Chemical and physical data
- Formula: C_{21}H_{27}NO
- Molar mass: 309.453 g·mol^{−1}
- 3D model (JSmol): Interactive image;
- SMILES O(c1ccccc1Cc2ccccc2)CC(N3CCCCC3)C;
- InChI InChI=1S/C21H27NO/c1-18(22-14-8-3-9-15-22)17-23-21-13-7-6-12-20(21)16-19-10-4-2-5-11-19/h2,4-7,10-13,18H,3,8-9,14-17H2,1H3; Key:JTUQXGZRVLWBCR-UHFFFAOYSA-N;

= Benproperine =

Chemical compound

Benproperine (INN) is a cough suppressant. It has been marketed in multiple countries in Central America and Europe, as the phosphate or pamoate salts in either tablet, dragée, or syrup form. Trade names include Blascorid in Italy and Sweden, Pectipront and Tussafug in Germany, and Pirexyl in Scandinavia. The recommended dosage for adults is 25 to 50 mg two to four times daily, and for children 25 mg once or twice daily.
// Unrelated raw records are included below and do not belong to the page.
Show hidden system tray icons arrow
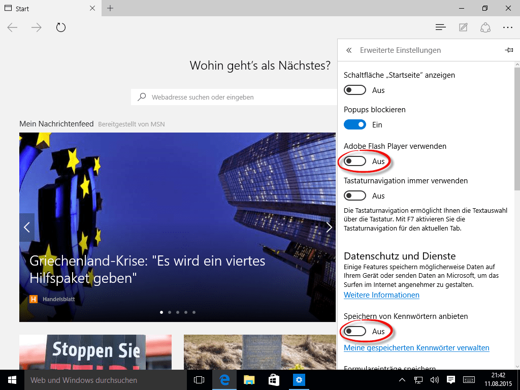This screenshot has height=390, width=520. click(402, 380)
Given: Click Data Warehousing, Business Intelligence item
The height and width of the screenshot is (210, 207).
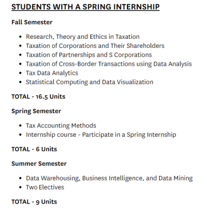Looking at the screenshot, I should pyautogui.click(x=109, y=178).
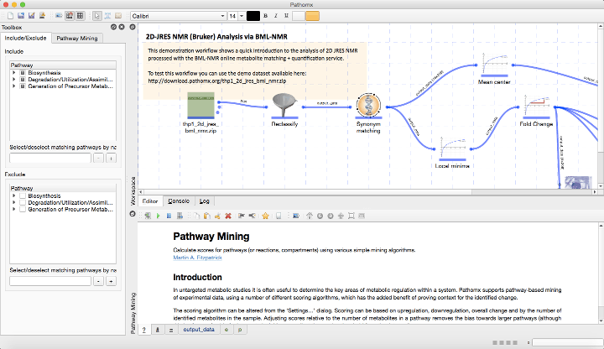
Task: Open the font size 14 dropdown
Action: coord(236,16)
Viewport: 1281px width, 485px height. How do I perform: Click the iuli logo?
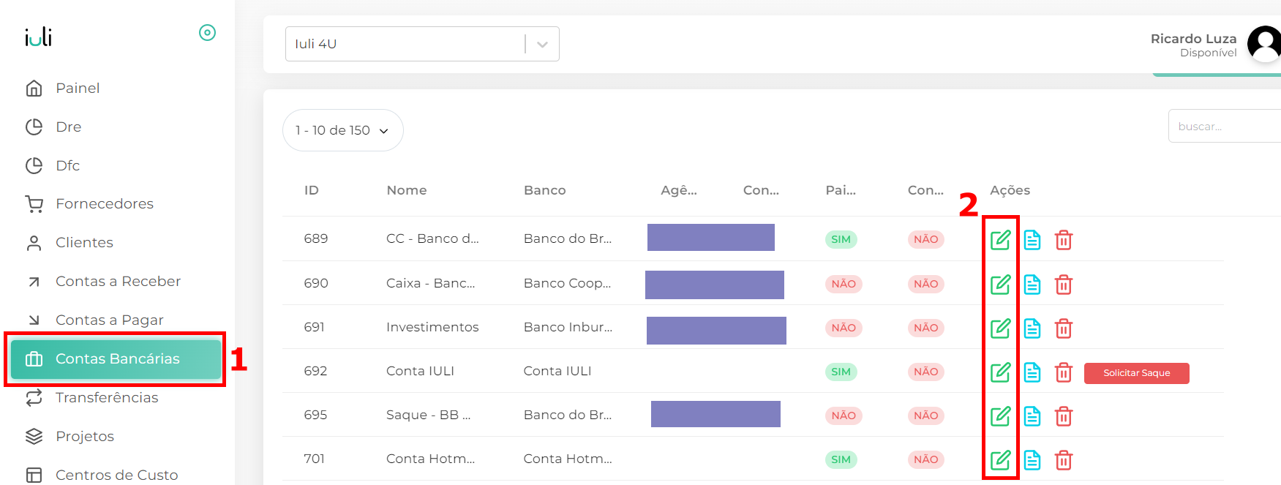[38, 37]
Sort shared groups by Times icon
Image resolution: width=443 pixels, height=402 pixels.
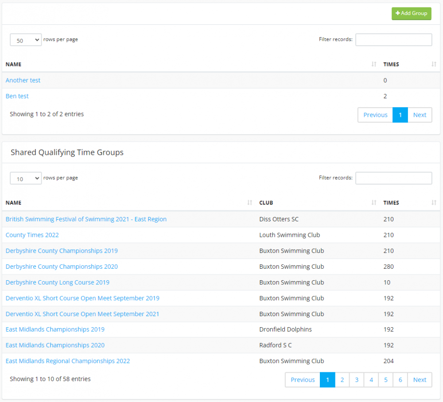click(434, 203)
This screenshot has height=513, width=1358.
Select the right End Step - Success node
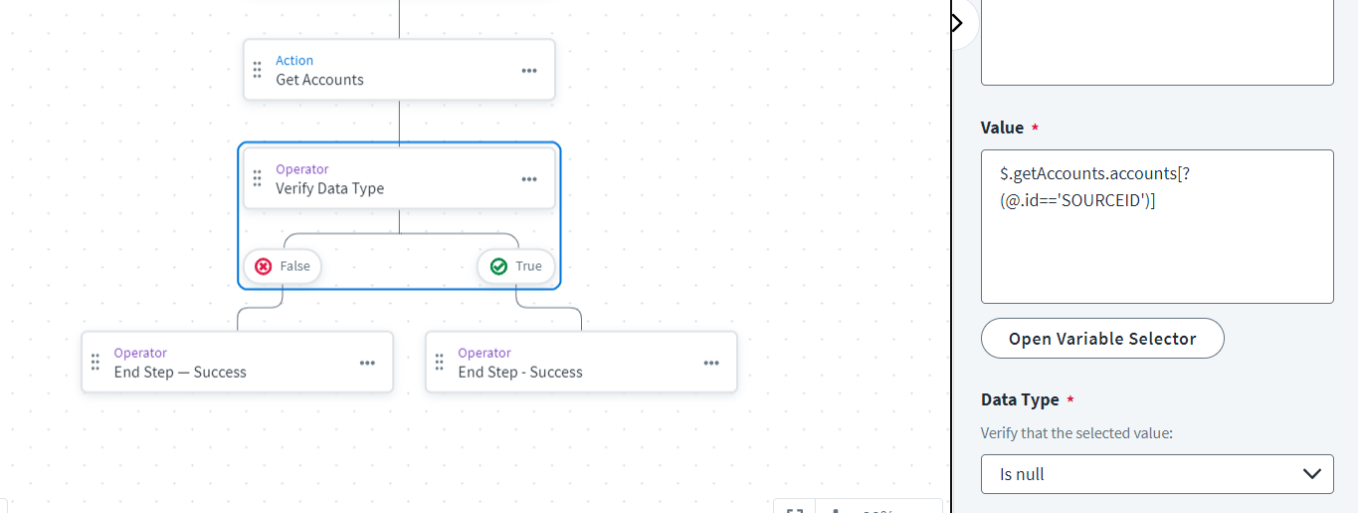click(581, 362)
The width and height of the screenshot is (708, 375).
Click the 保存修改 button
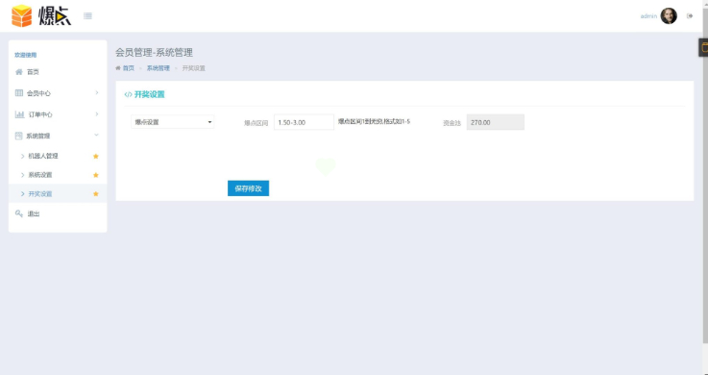click(x=249, y=188)
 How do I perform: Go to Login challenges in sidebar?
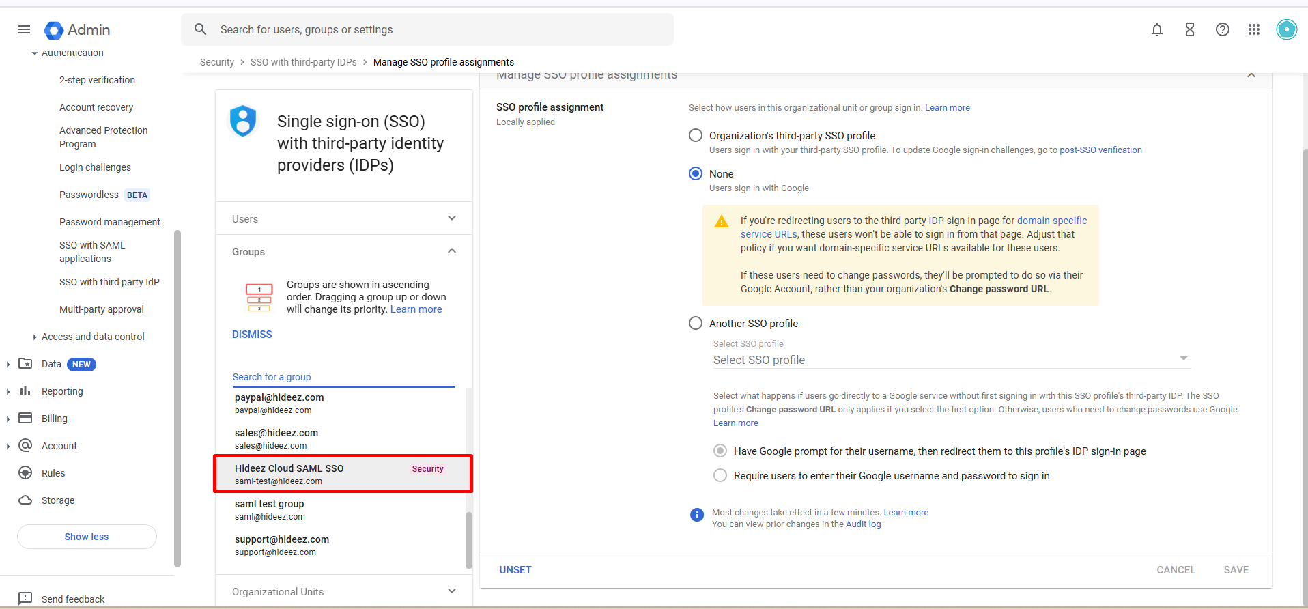[x=95, y=167]
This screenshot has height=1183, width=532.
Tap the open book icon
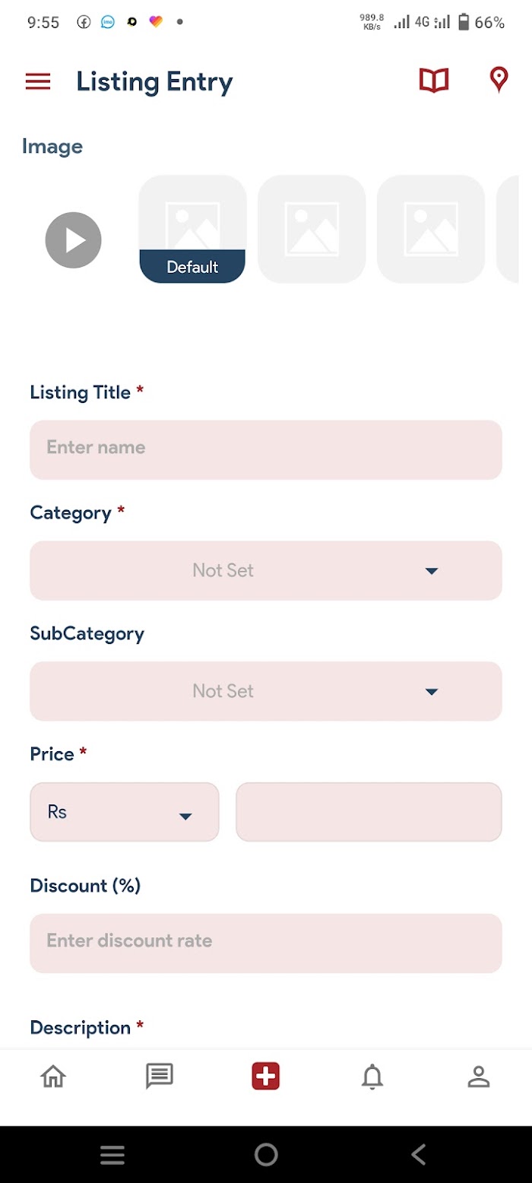(434, 80)
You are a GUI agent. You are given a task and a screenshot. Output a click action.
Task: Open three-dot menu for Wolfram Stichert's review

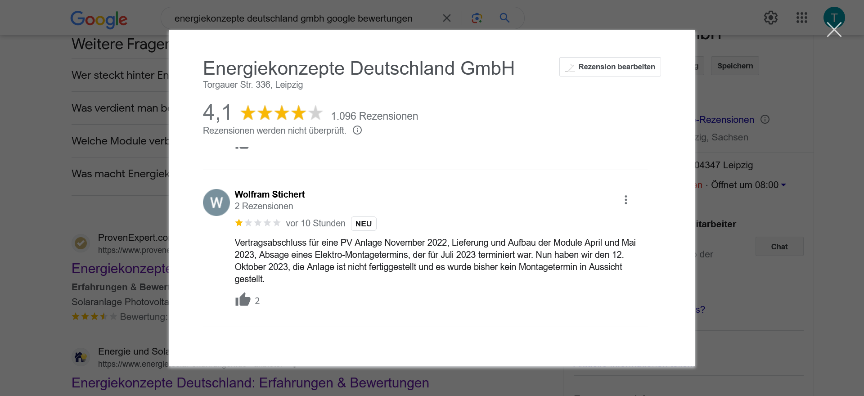coord(626,200)
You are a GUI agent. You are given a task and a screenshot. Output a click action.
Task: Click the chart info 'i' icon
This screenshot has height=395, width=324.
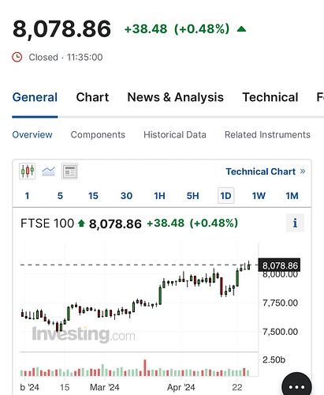[x=295, y=223]
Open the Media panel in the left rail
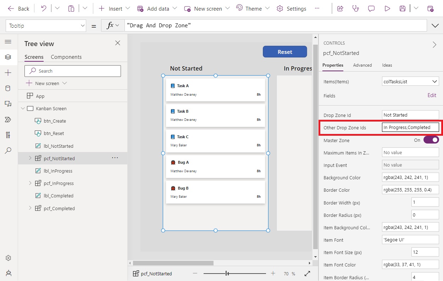Image resolution: width=443 pixels, height=281 pixels. point(9,104)
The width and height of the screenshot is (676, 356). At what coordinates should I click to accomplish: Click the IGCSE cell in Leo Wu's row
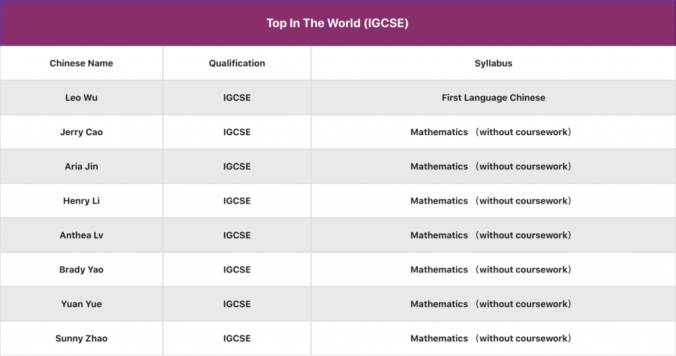pyautogui.click(x=237, y=98)
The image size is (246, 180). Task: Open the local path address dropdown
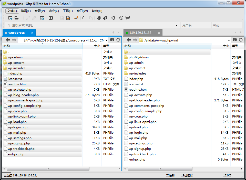pos(107,40)
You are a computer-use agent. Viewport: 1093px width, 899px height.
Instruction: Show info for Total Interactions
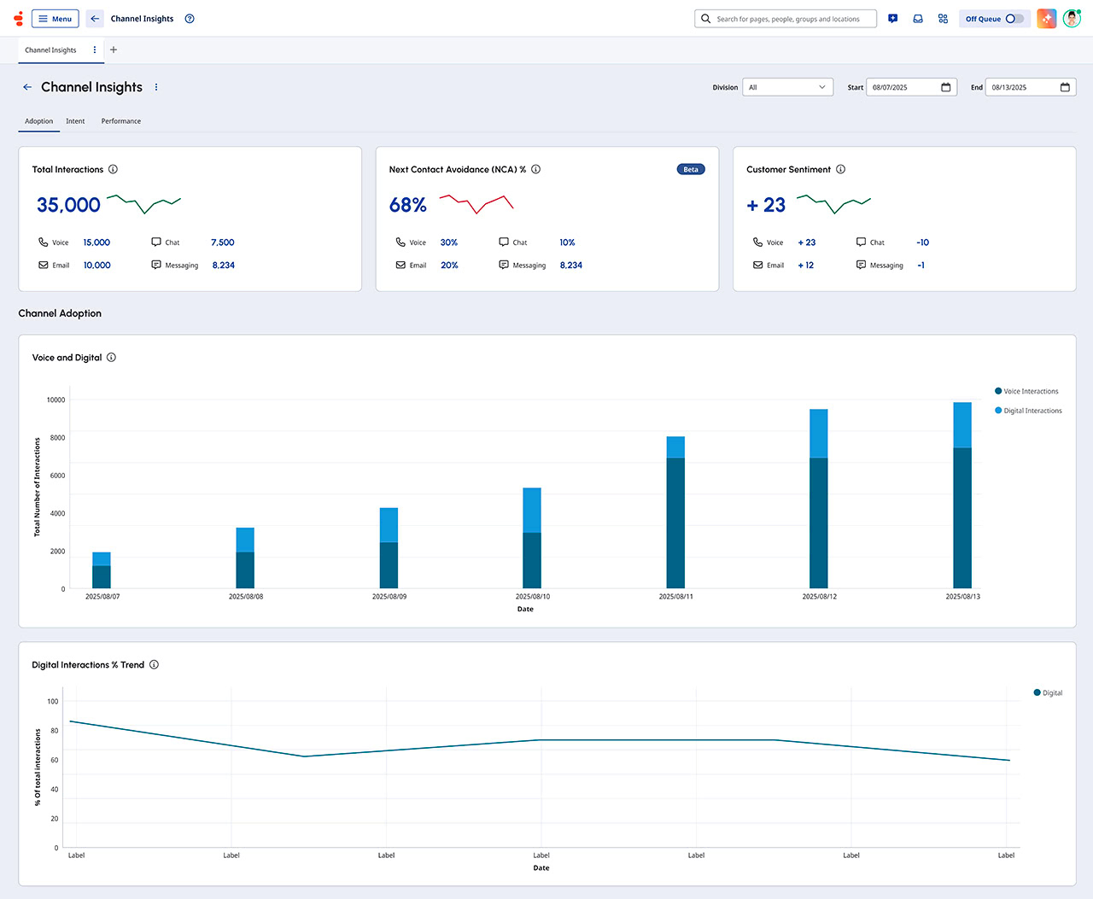[113, 169]
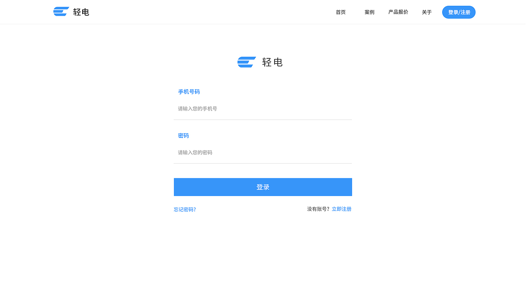Navigate to 首页 in the top menu
Image resolution: width=526 pixels, height=296 pixels.
click(x=340, y=12)
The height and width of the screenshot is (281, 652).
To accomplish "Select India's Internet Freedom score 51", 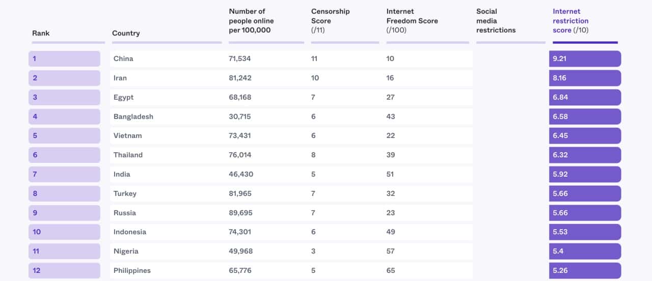I will tap(390, 174).

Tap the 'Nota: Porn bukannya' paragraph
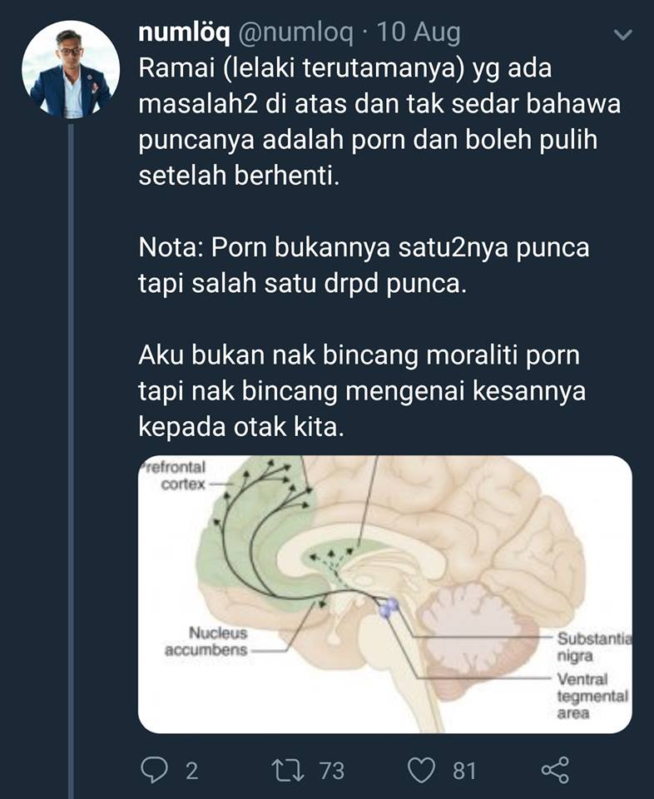(x=364, y=266)
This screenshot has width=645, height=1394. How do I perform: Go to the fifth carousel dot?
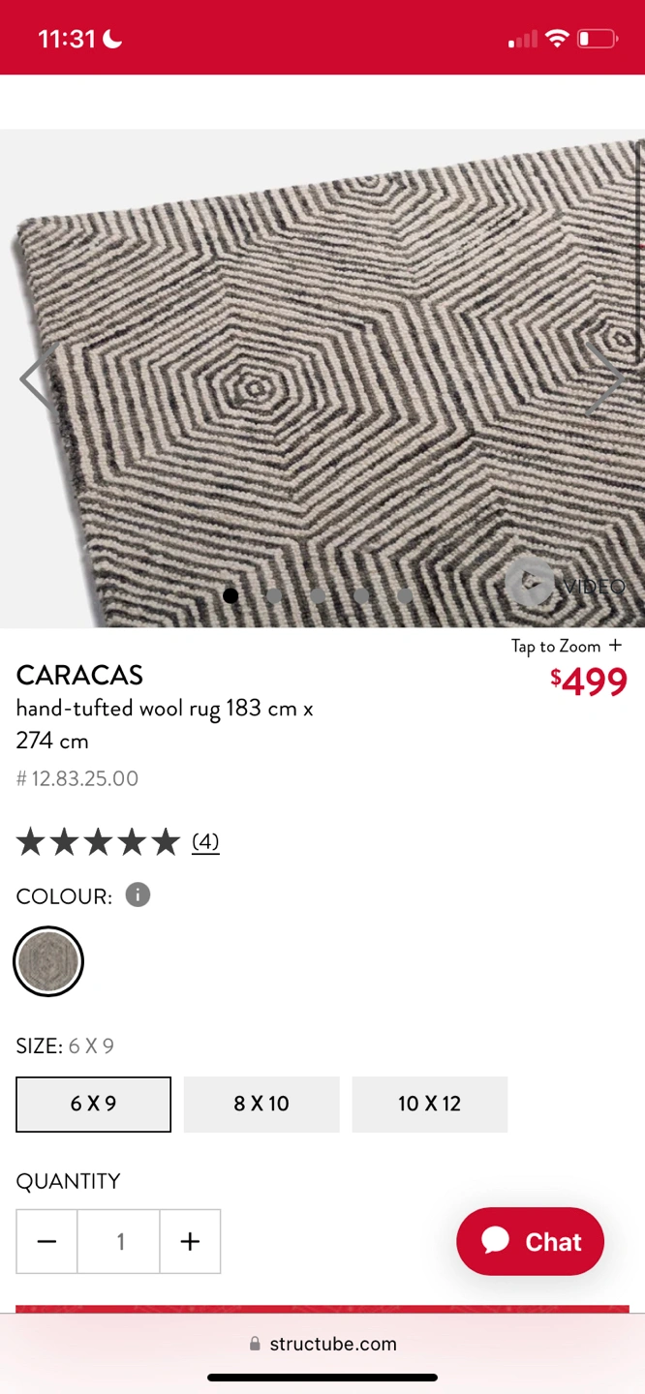405,595
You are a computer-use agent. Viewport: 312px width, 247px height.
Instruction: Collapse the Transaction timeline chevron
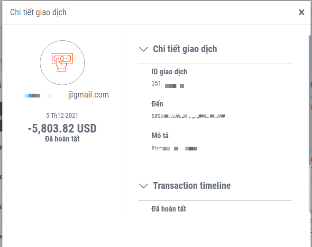[143, 185]
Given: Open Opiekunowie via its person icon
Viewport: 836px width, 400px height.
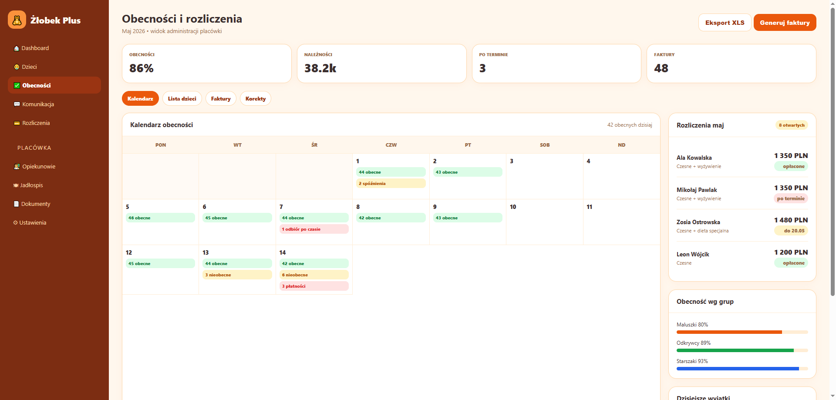Looking at the screenshot, I should pos(17,167).
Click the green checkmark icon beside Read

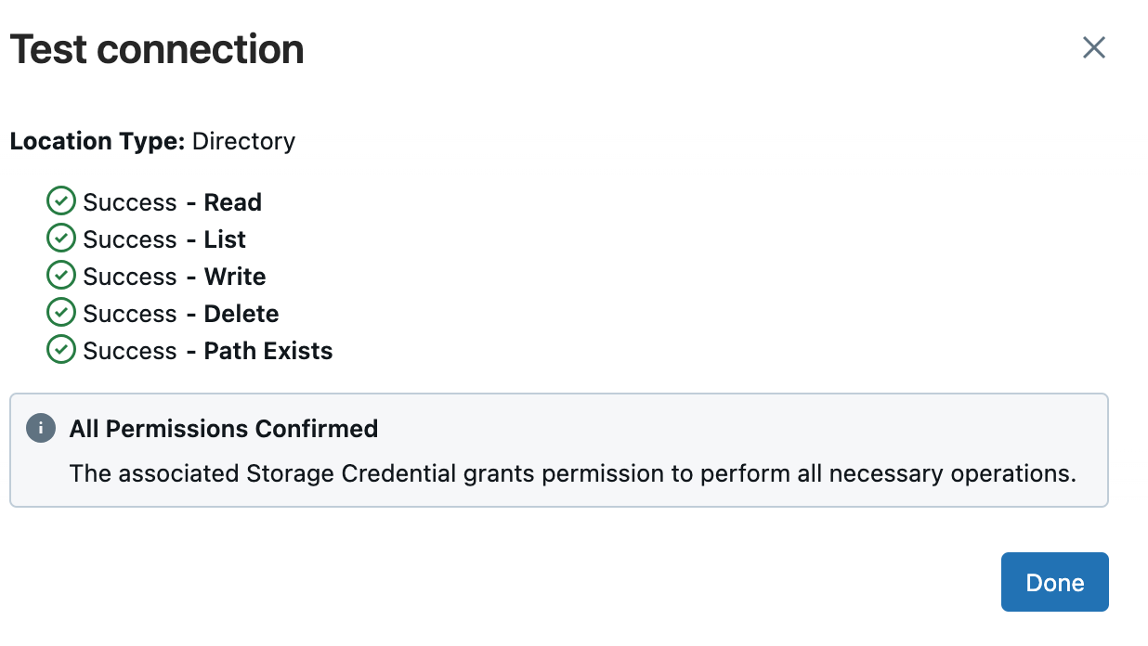(60, 200)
Adverse effects include dry mouth, dizziness, fatigue, and heartburn.

==Synthesis==

The base-catalyzed ether formation between 2-benzylphenol (1) and 1,2-dichloropropane (2) gives 1-benzyl-2-(2-chloropropoxy)benzene (3). Displacement of the remaining halogen with piperidine completes the synthesis of benproperine (4).